Like I've mentioned in previous posts this fall, I'm on a bit of a corn/cornmeal kick. I was flipping through the Nero Wolfe Cookbook and was surprised to see a recipe, which I've always considered pretty humble food, in such a gourmet cookbook. Then I was in an antiques store and found an old ladies auxiliary cookbook from Monticello that probably has four different ones.

Consider this week one of the spoon bread cook-off. This picture was the Three Eggs and Boiled Milk recipe from the Nero Wolfe Cookbook (there was an option with fewer eggs).

Spoonbread #1 
from The Nero Wolfe Cookbook

5 Tbsp butter, melted
1 c. white cornmeal
1 tsp salt
2 c. boiling water
1 c. milk
3 large eggs, beaten
1/3 c raisins, soaked in Kirschwasser (brandy) (optional)

Add boiling water to cornmeal and salt, mix and let sit for 10 minutes. Preheat oven to 425F. Bring milk to just a boil then remove from heat and stir, carefully, into cornmeal mixture. Temper eggs with some of the cornmeal mixture, adding remaining eggs a little bit at a time back into main bowl. Stir in melted butter and raisins (if using) and pour mixture into buttered baking dish. Bake 25-30 minutes until golden brown on top and set through. Serve with maple syrup and or cream and currant jelly.

Observations: This spoonbread bakes up like a cornmeal soufflé, which is a bit different than I am used to. It was delicious straight out of the oven, albeit a bit eggy in the way that a clafoutis or a cream puff can be eggy. For that reason, I wish that I had used the raisins, or dried cherries, and had it for breakfast. It was excellent with the maple syrup and really had a melt-in-your-mouth sort of texture. In the future, I will plan it as a brunch option instead and perhaps, in lieu of raisins, add grated cheese instead.

Play along by sharing what's in your kitchen at Beauty That Moves.

PS, I went back to work this week part time as an admin. asst. for a local church. I like the work but it takes a chunk out of my routine!


  1. Your spoon bread recipe sounds really good. I love egg recipes for breakfast and any non-yeast/bread recipe where I can use preserves. I've developed a yeast intolerance, which is not good for someone addicted to making jam!

  2. I know I feel the same way...whoosh...That spoon bread looks amazing. Thanks for posting the recipe as I've never even heard of it before never mind tasting it or making any. I like eggy and it sounds perfect with fruit or maple syrup as you suggested.
    Thanks for another peep into your kitchen.

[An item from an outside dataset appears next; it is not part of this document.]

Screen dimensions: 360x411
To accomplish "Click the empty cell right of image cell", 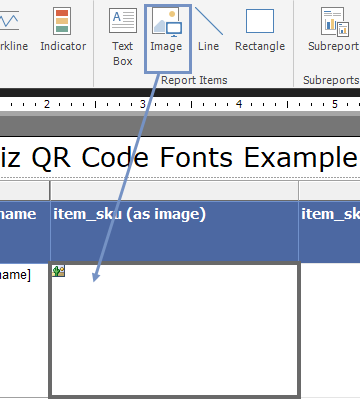I will [x=330, y=330].
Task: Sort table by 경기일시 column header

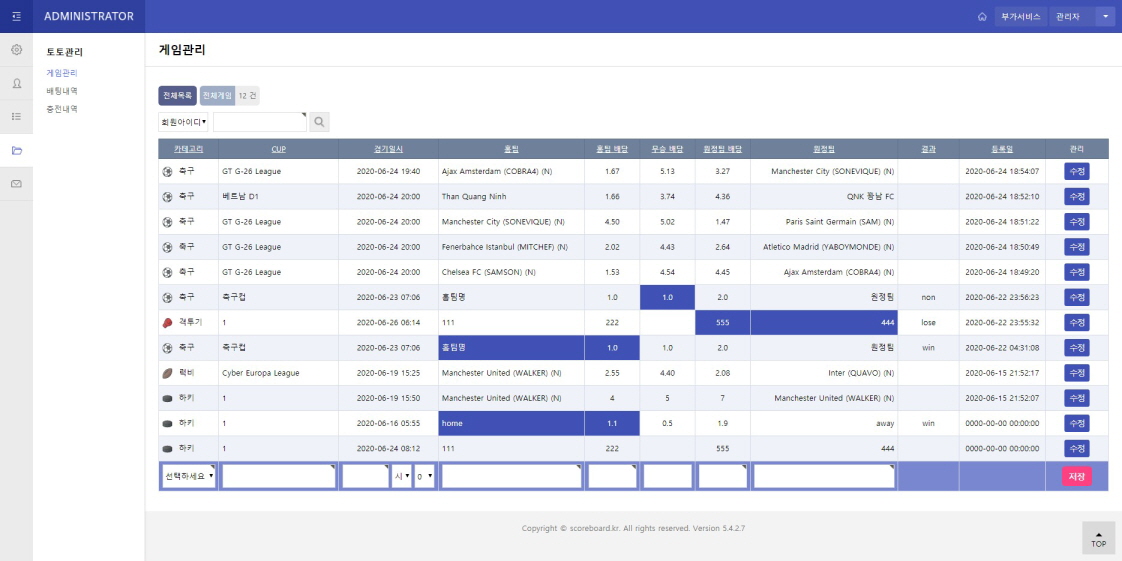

  3. Thanks for such wonderful images and ideas. I love the Nero Wolfe mysteries, especially all their homey details (the mysteries are far less "important" to me!) -- I must check out that cookbook, thanks so much for sharing about it! All the best to you in your new job...I'm thinking of applying for one myself in a few days! so am encouraged to hear of your wonderful success.